• **Aim**: Present the section of the material that begins with the line containing "Open the System Settings menu" and ends with the line containing "pyautogui.click(x=281, y=132)" as a Markdown table with the columns "Row" and "Entry", numbering each line and omitting blank lines.

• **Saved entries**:
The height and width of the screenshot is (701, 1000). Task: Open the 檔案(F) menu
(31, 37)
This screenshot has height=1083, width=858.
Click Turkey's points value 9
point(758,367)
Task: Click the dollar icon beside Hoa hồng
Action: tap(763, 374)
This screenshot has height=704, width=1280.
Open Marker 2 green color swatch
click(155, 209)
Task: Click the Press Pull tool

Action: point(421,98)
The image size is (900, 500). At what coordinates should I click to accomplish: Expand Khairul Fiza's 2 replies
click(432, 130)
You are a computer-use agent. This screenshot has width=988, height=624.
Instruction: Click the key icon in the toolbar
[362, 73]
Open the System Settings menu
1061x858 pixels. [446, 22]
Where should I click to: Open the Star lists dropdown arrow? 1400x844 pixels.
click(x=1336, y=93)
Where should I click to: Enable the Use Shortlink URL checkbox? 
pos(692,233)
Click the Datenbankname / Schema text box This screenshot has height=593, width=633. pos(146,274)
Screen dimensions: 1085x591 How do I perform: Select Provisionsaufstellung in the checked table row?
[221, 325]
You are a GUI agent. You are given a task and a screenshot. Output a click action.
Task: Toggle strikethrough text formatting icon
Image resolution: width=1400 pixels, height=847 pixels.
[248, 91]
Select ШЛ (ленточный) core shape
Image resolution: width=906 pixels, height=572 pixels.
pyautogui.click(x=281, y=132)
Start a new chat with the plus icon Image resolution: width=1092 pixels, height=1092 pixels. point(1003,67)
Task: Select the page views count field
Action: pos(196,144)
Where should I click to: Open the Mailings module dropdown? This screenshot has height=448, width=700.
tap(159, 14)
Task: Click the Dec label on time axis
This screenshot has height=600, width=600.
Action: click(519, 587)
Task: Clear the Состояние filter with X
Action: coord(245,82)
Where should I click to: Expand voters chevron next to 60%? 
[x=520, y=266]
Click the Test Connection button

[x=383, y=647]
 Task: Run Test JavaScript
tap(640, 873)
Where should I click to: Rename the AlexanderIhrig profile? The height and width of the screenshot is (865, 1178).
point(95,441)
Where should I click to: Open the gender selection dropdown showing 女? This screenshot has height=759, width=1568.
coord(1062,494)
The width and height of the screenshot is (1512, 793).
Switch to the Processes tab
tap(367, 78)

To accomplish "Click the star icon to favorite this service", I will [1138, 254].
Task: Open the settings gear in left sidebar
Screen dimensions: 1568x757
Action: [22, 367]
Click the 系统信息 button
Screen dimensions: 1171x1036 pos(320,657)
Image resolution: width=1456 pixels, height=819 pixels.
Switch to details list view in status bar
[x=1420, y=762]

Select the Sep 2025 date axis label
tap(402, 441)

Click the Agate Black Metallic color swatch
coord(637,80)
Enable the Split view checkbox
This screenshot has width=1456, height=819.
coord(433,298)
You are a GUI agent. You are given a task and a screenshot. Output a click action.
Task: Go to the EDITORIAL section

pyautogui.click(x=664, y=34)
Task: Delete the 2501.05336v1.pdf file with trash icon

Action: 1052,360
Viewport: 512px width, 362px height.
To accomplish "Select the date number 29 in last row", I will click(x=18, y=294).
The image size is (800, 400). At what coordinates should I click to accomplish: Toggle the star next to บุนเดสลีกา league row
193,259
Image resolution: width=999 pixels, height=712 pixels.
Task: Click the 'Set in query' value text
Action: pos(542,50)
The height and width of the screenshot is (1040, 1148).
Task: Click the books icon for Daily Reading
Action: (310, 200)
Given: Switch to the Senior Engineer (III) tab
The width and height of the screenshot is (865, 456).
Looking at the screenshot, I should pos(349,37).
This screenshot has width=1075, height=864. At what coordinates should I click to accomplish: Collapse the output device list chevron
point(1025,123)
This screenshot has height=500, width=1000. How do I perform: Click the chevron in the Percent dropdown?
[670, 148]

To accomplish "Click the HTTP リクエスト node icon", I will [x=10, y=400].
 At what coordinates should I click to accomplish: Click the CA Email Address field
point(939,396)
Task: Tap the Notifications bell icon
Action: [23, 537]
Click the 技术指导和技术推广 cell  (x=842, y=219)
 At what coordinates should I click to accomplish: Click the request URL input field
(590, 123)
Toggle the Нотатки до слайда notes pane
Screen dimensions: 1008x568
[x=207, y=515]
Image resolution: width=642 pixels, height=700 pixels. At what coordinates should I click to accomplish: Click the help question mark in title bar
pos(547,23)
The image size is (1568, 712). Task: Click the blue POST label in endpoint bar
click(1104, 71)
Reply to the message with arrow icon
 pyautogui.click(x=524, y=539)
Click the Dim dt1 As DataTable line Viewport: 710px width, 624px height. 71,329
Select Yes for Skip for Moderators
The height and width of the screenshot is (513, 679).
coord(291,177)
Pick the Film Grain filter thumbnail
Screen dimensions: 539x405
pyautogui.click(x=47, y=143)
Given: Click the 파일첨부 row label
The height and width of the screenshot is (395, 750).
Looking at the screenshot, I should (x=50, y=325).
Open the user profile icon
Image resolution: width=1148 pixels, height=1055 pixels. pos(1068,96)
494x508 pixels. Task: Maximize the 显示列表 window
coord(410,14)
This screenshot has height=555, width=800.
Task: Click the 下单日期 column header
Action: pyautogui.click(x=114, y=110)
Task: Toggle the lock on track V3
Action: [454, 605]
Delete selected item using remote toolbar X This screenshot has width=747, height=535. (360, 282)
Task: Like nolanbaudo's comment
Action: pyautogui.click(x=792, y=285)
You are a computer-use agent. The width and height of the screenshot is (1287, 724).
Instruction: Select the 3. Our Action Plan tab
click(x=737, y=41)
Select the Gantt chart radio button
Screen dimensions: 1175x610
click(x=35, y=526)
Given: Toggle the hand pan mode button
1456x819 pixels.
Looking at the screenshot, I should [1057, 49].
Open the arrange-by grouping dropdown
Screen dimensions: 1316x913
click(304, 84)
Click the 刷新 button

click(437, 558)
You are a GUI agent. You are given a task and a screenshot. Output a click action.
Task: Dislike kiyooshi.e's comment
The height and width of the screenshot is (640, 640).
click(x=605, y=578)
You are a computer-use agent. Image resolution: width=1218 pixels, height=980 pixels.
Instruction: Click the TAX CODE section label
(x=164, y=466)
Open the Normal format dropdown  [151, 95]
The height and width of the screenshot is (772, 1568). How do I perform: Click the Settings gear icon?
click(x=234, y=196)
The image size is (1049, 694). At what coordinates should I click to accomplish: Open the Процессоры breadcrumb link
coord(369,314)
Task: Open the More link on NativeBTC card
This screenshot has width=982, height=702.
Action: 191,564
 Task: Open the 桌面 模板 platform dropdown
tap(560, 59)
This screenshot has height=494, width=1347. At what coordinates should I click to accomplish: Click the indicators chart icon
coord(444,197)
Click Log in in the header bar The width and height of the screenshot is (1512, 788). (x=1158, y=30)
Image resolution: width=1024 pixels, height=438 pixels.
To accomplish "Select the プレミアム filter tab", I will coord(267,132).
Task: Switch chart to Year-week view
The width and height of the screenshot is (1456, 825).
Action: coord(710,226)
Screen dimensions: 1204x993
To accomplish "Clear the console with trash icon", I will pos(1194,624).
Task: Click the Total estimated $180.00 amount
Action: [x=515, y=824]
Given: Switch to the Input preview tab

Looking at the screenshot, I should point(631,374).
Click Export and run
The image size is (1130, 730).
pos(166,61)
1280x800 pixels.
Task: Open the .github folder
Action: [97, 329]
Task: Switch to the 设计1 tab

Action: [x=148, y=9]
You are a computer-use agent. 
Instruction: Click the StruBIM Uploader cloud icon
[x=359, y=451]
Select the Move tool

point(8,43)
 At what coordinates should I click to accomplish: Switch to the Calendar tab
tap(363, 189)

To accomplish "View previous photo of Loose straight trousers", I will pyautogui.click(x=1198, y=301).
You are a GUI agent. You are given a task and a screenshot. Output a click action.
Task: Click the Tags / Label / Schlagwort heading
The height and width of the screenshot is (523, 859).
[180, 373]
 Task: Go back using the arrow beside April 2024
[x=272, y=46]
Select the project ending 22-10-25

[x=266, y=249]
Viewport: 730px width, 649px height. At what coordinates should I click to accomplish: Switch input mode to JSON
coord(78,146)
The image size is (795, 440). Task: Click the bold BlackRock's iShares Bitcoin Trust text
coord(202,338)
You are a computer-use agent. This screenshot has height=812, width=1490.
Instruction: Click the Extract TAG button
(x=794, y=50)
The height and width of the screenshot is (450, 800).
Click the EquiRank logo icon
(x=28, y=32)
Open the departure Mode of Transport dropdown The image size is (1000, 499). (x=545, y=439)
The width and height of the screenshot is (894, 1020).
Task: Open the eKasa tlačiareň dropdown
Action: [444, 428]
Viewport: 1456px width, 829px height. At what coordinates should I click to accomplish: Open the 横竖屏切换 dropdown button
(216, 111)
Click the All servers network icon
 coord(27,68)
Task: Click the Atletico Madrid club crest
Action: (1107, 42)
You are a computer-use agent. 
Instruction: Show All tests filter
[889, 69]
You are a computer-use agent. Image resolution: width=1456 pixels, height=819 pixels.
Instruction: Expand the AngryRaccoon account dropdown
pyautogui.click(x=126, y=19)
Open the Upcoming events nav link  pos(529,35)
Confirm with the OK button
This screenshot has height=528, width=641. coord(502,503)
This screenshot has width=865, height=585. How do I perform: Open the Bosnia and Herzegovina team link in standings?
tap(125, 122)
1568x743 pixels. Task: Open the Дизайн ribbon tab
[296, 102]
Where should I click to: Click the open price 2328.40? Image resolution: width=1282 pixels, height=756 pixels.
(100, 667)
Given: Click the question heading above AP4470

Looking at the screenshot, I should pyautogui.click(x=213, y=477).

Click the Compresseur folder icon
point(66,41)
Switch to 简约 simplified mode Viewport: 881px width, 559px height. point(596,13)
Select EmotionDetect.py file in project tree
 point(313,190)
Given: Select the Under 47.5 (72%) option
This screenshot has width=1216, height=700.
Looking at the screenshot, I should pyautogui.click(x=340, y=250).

• **Answer to the problem**:
| Row | Entry |
|---|---|
| 1 | Open the System Settings menu |
| 2 | 1061x858 pixels. [446, 22] |
| 3 | Where should I click to: Open the Star lists dropdown arrow? 1400x844 pixels. |
| 4 | click(x=1336, y=93) |
| 5 | Where should I click to: Enable the Use Shortlink URL checkbox?  |
| 6 | pos(692,233) |
| 7 | Click the Datenbankname / Schema text box This screenshot has height=593, width=633. pos(146,274) |
| 8 | Screen dimensions: 1085x591 How do I perform: Select Provisionsaufstellung in the checked table row? |
| 9 | [221, 325] |
| 10 | You are a GUI agent. You are given a task and a screenshot. Output a click action. |
| 11 | Task: Toggle strikethrough text formatting icon |
| 12 | Image resolution: width=1400 pixels, height=847 pixels. |
| 13 | [248, 91] |
| 14 | Select ШЛ (ленточный) core shape |
| 15 | Image resolution: width=906 pixels, height=572 pixels. |
| 16 | pyautogui.click(x=281, y=132) |